Return, with no changes, the stretch of items from their start through the line that contains "Looking at the screenshot, I should click(x=29, y=261).", including that line.

--- Start of Input for this task ---

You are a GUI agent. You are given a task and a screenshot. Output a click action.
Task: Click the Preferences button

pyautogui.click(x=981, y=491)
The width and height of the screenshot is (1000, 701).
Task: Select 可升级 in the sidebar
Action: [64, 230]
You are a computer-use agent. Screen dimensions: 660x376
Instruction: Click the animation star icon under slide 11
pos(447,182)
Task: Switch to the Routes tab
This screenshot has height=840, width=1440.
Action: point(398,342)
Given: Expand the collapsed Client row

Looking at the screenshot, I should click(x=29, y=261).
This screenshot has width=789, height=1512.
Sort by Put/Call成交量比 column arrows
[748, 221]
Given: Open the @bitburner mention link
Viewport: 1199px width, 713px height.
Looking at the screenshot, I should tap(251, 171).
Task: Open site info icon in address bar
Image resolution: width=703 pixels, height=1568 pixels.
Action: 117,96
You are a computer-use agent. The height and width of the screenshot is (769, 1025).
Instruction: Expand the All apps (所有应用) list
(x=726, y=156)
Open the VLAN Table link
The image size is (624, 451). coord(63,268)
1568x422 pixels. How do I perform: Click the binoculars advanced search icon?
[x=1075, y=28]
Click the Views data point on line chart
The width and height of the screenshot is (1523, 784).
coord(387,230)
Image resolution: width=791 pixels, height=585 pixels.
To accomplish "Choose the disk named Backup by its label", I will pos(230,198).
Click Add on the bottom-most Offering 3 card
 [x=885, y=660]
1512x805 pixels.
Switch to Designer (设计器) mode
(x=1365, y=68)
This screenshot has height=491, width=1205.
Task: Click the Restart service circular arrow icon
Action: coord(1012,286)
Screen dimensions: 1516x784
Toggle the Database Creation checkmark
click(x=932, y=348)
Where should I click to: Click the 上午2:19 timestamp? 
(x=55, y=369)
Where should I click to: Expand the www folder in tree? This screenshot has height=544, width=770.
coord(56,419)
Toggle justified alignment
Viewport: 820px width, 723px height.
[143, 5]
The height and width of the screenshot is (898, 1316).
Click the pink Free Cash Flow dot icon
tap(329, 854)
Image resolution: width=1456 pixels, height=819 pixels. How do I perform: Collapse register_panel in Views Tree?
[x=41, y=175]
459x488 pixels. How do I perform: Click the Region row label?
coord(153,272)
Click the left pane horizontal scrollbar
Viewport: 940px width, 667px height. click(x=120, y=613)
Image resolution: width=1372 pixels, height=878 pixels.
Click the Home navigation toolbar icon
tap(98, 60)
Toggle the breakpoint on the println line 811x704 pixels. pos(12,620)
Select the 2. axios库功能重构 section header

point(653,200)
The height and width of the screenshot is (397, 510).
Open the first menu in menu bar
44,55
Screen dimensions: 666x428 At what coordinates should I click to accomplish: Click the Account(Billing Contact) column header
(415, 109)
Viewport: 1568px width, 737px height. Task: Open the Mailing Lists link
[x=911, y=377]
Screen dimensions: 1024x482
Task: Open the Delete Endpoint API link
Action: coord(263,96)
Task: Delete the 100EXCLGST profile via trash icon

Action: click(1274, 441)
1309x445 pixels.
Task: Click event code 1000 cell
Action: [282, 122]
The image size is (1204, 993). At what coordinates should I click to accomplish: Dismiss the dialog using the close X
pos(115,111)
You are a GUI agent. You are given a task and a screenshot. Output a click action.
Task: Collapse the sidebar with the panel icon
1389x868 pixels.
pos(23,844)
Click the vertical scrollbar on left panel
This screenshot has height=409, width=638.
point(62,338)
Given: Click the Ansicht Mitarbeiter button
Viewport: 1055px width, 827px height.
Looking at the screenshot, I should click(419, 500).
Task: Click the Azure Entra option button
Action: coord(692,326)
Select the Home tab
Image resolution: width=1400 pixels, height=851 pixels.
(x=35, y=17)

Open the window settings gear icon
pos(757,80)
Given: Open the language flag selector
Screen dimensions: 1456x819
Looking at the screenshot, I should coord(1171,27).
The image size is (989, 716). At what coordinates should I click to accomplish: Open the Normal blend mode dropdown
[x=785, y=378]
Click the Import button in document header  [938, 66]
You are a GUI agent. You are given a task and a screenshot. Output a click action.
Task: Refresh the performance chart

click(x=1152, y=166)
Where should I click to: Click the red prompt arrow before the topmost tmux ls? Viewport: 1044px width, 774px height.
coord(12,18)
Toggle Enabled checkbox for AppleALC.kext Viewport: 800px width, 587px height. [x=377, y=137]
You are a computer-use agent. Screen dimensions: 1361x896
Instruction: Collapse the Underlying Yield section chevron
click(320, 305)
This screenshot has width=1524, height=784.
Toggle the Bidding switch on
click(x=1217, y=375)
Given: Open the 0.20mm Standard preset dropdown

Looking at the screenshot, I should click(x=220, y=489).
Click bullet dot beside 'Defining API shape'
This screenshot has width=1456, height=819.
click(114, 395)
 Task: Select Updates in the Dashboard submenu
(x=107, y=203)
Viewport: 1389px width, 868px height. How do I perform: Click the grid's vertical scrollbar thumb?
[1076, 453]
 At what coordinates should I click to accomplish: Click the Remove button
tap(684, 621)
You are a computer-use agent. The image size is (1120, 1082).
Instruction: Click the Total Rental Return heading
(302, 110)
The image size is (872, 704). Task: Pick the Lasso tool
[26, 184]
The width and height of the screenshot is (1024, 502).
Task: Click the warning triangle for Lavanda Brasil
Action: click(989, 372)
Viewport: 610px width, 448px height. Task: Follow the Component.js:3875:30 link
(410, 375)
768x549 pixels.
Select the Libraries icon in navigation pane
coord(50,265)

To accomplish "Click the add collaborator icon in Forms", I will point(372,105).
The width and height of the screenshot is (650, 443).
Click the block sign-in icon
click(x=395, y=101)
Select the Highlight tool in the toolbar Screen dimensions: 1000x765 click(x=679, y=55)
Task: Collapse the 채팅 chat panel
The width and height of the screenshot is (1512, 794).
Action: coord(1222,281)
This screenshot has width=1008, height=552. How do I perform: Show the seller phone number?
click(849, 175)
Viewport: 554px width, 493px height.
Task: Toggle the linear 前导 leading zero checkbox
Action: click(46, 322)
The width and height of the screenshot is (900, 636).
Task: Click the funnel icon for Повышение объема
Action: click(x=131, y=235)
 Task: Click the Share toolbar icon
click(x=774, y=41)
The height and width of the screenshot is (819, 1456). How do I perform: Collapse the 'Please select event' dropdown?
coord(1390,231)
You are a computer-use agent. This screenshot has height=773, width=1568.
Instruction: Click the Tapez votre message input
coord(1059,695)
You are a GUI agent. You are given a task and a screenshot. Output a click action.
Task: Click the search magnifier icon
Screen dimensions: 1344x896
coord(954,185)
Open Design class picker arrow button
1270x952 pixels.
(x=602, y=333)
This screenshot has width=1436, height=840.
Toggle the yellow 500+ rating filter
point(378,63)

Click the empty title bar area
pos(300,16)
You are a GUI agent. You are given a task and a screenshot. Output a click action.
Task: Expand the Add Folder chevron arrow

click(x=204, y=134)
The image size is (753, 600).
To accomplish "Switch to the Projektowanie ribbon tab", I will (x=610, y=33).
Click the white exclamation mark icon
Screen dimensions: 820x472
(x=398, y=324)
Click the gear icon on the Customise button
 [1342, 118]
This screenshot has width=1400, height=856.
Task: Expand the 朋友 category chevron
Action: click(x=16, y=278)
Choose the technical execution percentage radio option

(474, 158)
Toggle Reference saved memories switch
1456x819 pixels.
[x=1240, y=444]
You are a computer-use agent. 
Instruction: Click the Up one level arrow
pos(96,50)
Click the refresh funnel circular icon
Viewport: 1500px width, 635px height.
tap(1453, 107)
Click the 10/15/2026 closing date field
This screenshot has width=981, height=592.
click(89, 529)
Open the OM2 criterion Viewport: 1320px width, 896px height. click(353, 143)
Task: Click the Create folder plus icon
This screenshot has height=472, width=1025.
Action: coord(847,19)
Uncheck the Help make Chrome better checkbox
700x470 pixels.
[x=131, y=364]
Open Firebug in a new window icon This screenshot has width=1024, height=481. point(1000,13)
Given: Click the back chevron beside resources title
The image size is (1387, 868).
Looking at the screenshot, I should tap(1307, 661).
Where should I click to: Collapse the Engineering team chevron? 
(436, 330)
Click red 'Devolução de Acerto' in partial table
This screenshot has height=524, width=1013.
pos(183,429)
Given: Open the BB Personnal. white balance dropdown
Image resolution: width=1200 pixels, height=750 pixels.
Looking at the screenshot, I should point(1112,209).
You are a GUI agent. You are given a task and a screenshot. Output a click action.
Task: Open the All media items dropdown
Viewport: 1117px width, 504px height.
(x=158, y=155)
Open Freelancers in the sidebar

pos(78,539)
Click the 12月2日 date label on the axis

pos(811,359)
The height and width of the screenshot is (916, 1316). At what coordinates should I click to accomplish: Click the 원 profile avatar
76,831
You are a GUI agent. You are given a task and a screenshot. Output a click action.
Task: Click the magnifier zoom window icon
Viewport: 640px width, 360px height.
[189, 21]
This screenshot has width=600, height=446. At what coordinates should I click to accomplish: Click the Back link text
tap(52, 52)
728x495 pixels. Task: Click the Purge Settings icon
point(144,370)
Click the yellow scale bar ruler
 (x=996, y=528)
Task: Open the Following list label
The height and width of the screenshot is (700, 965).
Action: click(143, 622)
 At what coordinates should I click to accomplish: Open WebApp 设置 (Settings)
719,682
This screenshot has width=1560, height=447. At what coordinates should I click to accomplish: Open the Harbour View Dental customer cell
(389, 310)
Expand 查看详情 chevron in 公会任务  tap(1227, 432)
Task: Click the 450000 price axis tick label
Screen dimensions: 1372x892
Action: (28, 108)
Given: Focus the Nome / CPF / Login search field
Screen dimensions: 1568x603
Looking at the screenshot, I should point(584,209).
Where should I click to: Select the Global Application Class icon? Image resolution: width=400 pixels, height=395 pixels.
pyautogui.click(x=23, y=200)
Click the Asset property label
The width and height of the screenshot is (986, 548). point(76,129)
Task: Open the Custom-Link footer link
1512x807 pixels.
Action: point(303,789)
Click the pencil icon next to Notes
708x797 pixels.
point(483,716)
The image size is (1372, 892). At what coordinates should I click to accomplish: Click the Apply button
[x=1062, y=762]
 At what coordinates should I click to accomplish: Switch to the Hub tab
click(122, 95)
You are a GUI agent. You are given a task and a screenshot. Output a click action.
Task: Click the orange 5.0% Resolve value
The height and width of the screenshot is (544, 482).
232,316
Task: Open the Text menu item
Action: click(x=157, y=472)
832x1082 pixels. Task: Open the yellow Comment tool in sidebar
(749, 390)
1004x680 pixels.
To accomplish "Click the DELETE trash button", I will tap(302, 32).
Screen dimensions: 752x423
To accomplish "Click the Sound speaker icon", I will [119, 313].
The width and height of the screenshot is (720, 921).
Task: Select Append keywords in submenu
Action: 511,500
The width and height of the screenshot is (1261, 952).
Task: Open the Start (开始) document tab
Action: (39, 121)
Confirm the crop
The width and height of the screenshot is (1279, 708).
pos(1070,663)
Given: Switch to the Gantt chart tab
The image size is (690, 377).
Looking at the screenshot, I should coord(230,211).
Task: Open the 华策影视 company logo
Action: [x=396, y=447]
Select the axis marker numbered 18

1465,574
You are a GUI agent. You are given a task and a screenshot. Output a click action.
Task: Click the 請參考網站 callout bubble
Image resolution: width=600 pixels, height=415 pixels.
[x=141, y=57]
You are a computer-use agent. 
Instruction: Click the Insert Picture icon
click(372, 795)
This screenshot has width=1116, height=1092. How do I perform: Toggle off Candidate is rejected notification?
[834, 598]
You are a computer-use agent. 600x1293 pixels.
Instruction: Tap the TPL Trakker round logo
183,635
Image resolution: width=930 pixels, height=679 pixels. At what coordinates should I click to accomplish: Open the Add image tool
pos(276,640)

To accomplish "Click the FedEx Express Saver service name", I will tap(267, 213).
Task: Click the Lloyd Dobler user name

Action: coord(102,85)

--- End of Input for this task ---

Answer to this problem:
You are a GUI agent. You are given a task and a screenshot. Output a click action.
Task: Click the Preferences button

pyautogui.click(x=981, y=491)
The width and height of the screenshot is (1000, 701).
Task: Select 可升级 in the sidebar
Action: [64, 230]
You are a computer-use agent. Screen dimensions: 660x376
Instruction: Click the animation star icon under slide 11
pos(447,182)
Task: Switch to the Routes tab
This screenshot has height=840, width=1440.
Action: point(398,342)
Given: Expand the collapsed Client row

Looking at the screenshot, I should click(x=29, y=261).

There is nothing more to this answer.